__Saved entries__.
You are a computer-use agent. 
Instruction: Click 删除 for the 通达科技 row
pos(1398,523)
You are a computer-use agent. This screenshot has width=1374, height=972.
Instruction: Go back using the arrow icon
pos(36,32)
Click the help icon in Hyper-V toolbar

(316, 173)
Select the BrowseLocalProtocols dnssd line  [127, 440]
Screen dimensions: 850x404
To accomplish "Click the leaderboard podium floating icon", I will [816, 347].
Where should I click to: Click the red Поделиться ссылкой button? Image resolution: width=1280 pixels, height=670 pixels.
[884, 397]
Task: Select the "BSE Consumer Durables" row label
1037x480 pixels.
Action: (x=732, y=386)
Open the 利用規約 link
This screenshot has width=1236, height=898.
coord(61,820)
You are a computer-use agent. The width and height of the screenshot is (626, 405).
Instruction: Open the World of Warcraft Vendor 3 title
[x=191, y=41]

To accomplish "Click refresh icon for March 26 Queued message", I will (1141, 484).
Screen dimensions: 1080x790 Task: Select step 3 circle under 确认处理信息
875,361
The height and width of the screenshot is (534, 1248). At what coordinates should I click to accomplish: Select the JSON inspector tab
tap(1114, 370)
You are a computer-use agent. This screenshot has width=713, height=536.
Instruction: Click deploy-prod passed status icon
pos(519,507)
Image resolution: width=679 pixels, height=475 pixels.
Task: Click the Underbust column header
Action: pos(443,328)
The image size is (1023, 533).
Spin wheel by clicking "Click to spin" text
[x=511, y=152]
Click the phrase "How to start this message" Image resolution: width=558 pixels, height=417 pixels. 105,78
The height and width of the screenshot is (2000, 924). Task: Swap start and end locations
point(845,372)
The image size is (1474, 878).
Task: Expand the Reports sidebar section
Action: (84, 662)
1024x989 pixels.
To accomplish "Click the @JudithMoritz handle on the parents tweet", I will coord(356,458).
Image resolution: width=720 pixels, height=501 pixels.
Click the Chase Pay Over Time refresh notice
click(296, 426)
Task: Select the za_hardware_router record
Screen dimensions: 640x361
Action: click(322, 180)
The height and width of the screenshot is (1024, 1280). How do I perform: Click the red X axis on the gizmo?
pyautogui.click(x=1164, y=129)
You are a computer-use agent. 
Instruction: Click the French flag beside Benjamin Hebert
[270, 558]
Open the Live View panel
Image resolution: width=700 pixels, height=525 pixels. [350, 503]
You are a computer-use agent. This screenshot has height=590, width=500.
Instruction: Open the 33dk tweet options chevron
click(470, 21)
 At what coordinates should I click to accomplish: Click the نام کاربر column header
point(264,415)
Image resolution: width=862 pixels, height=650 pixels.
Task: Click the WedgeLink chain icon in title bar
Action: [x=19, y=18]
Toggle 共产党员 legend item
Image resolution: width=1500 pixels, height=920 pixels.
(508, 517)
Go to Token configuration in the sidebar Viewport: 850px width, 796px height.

__What this task involves__. All of the data above should be duplicated exactly.

__Output of the exercise__.
You are a computer-use agent. 
Instruction: Click 删除 for the 通达科技 row
pos(1398,523)
You are a computer-use agent. This screenshot has width=1374, height=972.
Instruction: Go back using the arrow icon
pos(36,32)
Click the help icon in Hyper-V toolbar

(316, 173)
Select the BrowseLocalProtocols dnssd line  [127, 440]
Screen dimensions: 850x404
To accomplish "Click the leaderboard podium floating icon", I will [816, 347].
Where should I click to: Click the red Поделиться ссылкой button? Image resolution: width=1280 pixels, height=670 pixels.
[884, 397]
Task: Select the "BSE Consumer Durables" row label
1037x480 pixels.
Action: (x=732, y=386)
Open the 利用規約 link
This screenshot has width=1236, height=898.
coord(61,820)
You are a computer-use agent. The width and height of the screenshot is (626, 405).
Instruction: Open the World of Warcraft Vendor 3 title
[x=191, y=41]

To accomplish "Click refresh icon for March 26 Queued message", I will (1141, 484).
Screen dimensions: 1080x790 Task: Select step 3 circle under 确认处理信息
875,361
The height and width of the screenshot is (534, 1248). At what coordinates should I click to accomplish: Select the JSON inspector tab
tap(1114, 370)
You are a computer-use agent. This screenshot has width=713, height=536.
Instruction: Click deploy-prod passed status icon
pos(519,507)
Image resolution: width=679 pixels, height=475 pixels.
Task: Click the Underbust column header
Action: pos(443,328)
The image size is (1023, 533).
Spin wheel by clicking "Click to spin" text
[x=511, y=152]
Click the phrase "How to start this message" Image resolution: width=558 pixels, height=417 pixels. 105,78
The height and width of the screenshot is (2000, 924). Task: Swap start and end locations
point(845,372)
The image size is (1474, 878).
Task: Expand the Reports sidebar section
Action: (84, 662)
1024x989 pixels.
To accomplish "Click the @JudithMoritz handle on the parents tweet", I will coord(356,458).
Image resolution: width=720 pixels, height=501 pixels.
Click the Chase Pay Over Time refresh notice
click(296, 426)
Task: Select the za_hardware_router record
Screen dimensions: 640x361
Action: click(322, 180)
The height and width of the screenshot is (1024, 1280). How do I perform: Click the red X axis on the gizmo?
pyautogui.click(x=1164, y=129)
You are a computer-use agent. 
Instruction: Click the French flag beside Benjamin Hebert
[270, 558]
Open the Live View panel
Image resolution: width=700 pixels, height=525 pixels. [350, 503]
You are a computer-use agent. This screenshot has height=590, width=500.
Instruction: Open the 33dk tweet options chevron
click(470, 21)
 At what coordinates should I click to accomplish: Click the نام کاربر column header
point(264,415)
Image resolution: width=862 pixels, height=650 pixels.
Task: Click the WedgeLink chain icon in title bar
Action: [x=19, y=18]
Toggle 共产党员 legend item
Image resolution: width=1500 pixels, height=920 pixels.
(508, 517)
Go to Token configuration in the sidebar Viewport: 850px width, 796px height.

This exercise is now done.